André ABBAl. (1876 - 1953), né à Montech (Tarn et Garonne), fils et petit-fils de tailleurs de pierres, commence naturellement à sculpter très tôt dans le chantier paternel. II étudie à l’école des Beaux-Arts de Toulouse, puis à celle de Paris, dans les ateliers de Falguière et Mercié. Le Salon des Artistes Français lui est ouvert, ses œuvres sont médaillées : deux prix Chenevard, deux médailles d’or (1900 : le Labour ; 1907 : la Chemise enlevée).

André ABBAL envoie jusqu’en 1913 des modelages. Mais, cette année là, renouant avec ses affinités - la tradition de l’art médiéval italien et l’art roman français - il présente "Le Génie luttant", une œuvre directement taillée dans la pierre. Elle soulève, par sa nouveauté, de vives réactions et révolte certains sculpteurs officiels.

Il le fera avec succès car, dès 1919, il est reconnu comme "L’Apôtre de la Taille Directe". Pourtant, lorsqu’en 1922, Emmanuel de Thubert, directeur de la revue "La Douce France", souhaite promouvoir le groupe de la Taille directe et lui demande d’en être le meneur officiel, il refuse. La scène parisienne ne l’intéresse pas. Depuis son mariage, en 1921, il vit davantage à Carbonne, proche de Toulouse, qu’à Paris. Il y trouve ses sujets de prédilection : oiseaux, enfance, monde rural.

En dehors des Salons, André ABBAl. expose peu. En 1936, il réunit des sculptures et des dessins à la Villa Brune, son atelier parisien. Le critique Louis Vauxcelles, dont les écrits font alors autorité, signe le catalogue.

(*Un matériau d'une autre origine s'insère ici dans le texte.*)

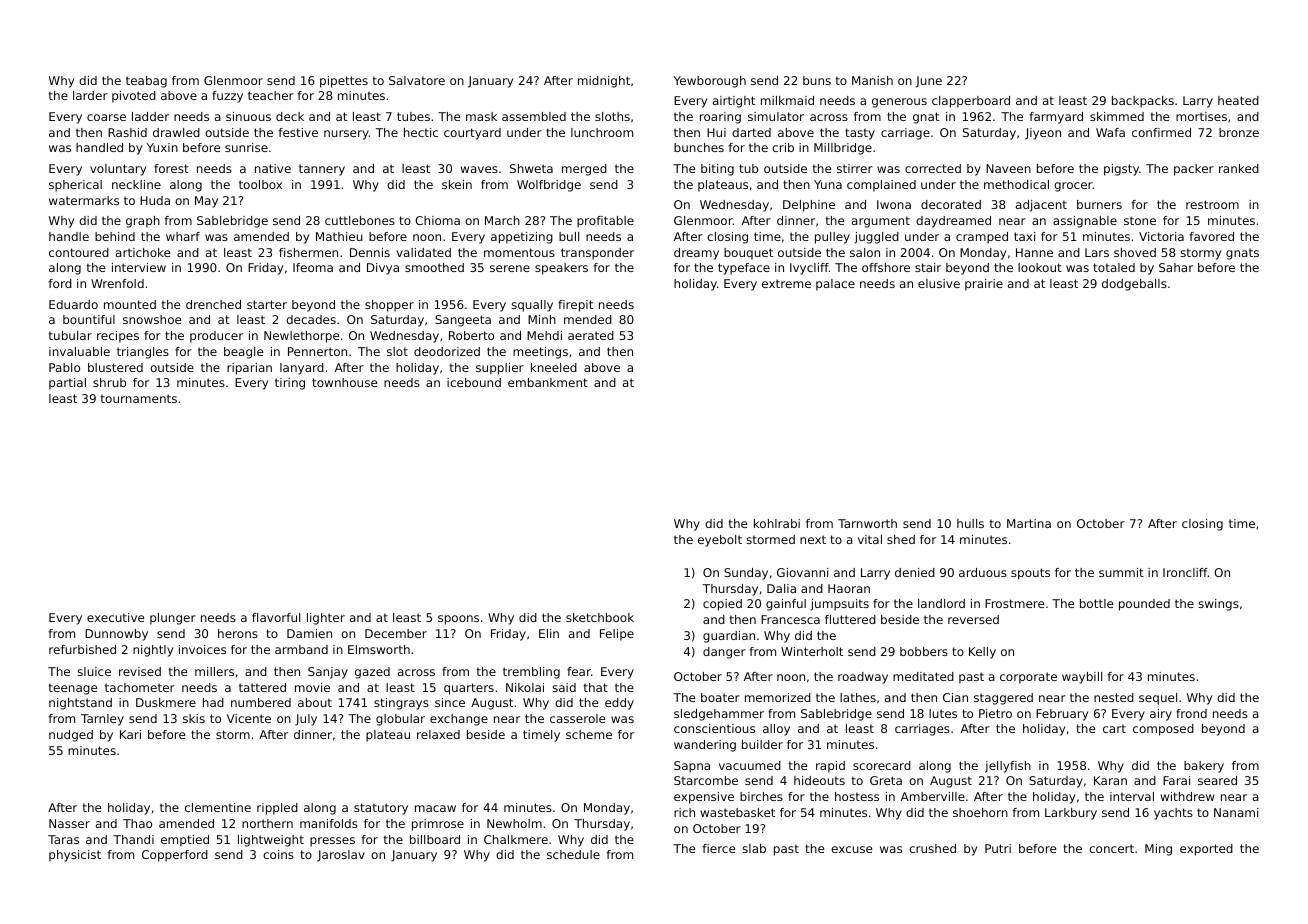 The height and width of the page is (924, 1308). I want to click on Victoria, so click(1161, 236).
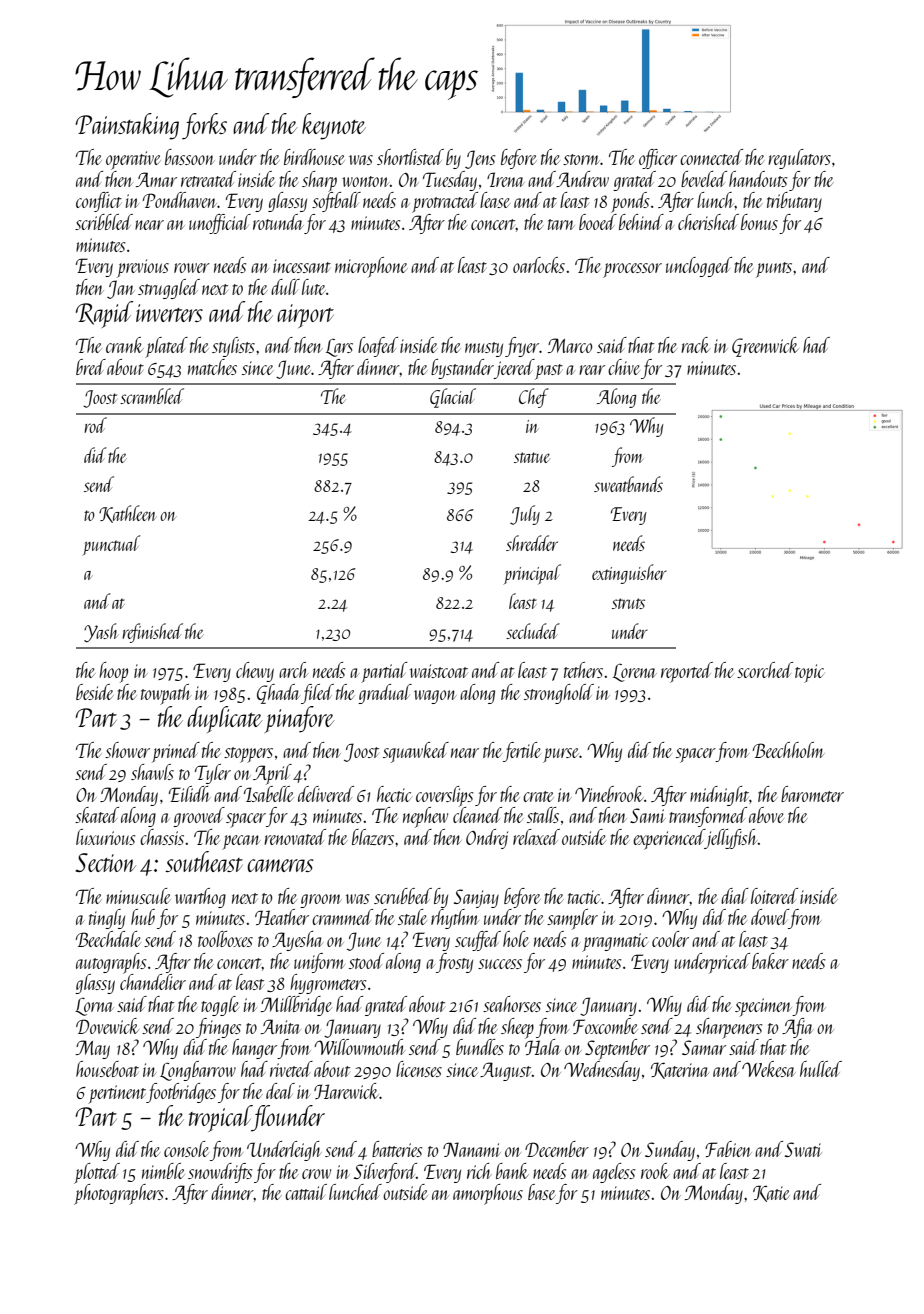 The image size is (924, 1314). Describe the element at coordinates (220, 1118) in the screenshot. I see `tropical` at that location.
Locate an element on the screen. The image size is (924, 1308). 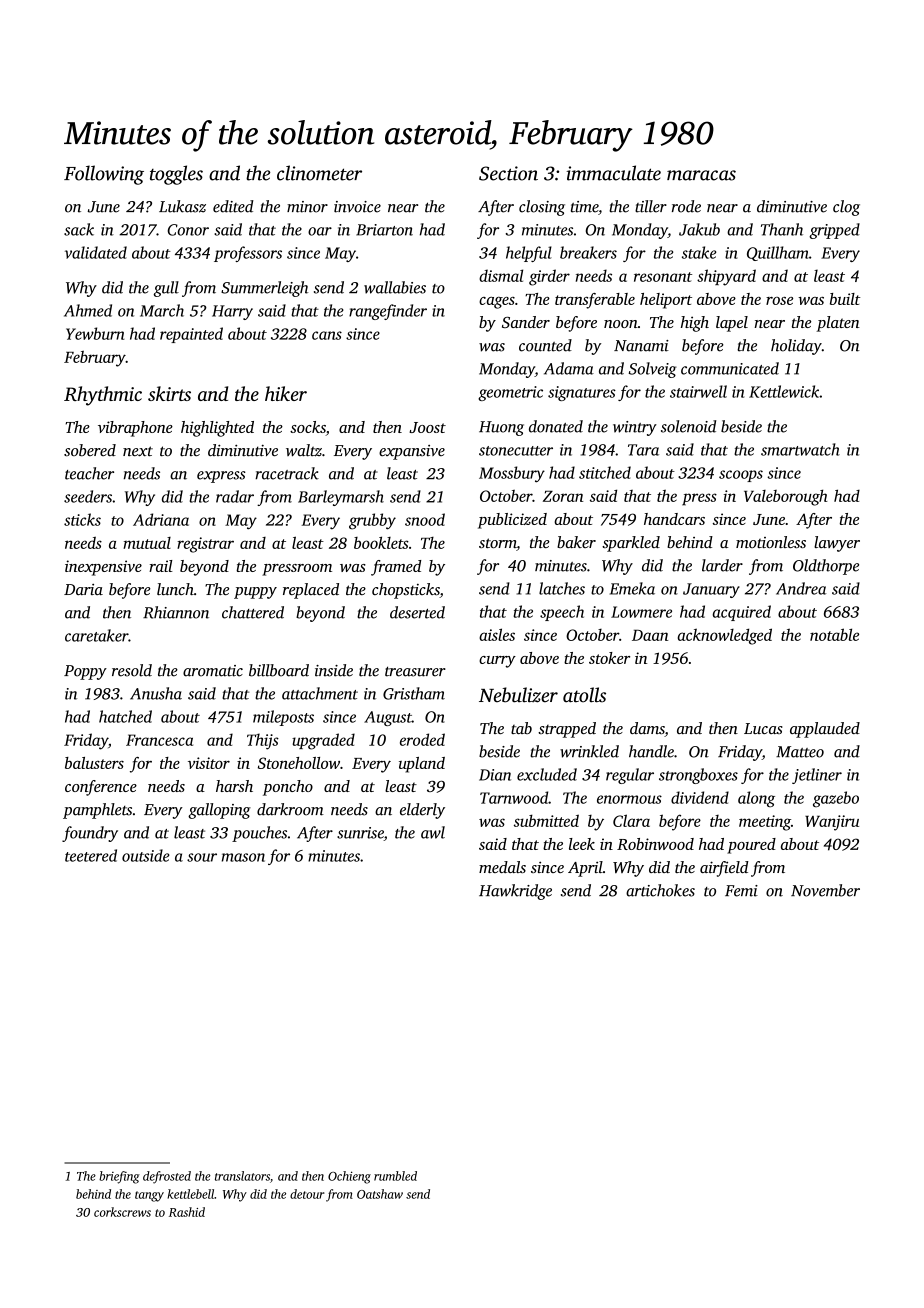
Following is located at coordinates (104, 175).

En 1937, l’Etat lui commande la réalisation de trois œuvres pour l’Exposition Internationale : "La Moissonneuse", pour l’exposition "Chefs d’œuvres de l’Art Français" au Palais de Tokyo (futur Musée d’art moderne) ; "Le Labour", pour l’entrée du Pavillon Languedoc-Roussillon ; "La Sculpture", bas relief pour la façade du Palais de Chaillot. L’année 1937 confirme le succès de son combat et l’en récompense. Il participe aux deux plus grandes expositions de l’année, aux cotés de Bonnard, Duffy, Modigliani, Picasso et Rodin. Installé définitivement à Carbonne, il continue à recevoir des commandes importantes ( " Le Centaure ", " La Femme sur le Bœuf ").

Son influence, à la fois pour la valeur de son œuvre et pour sa faculté de théoricien, reste considérable.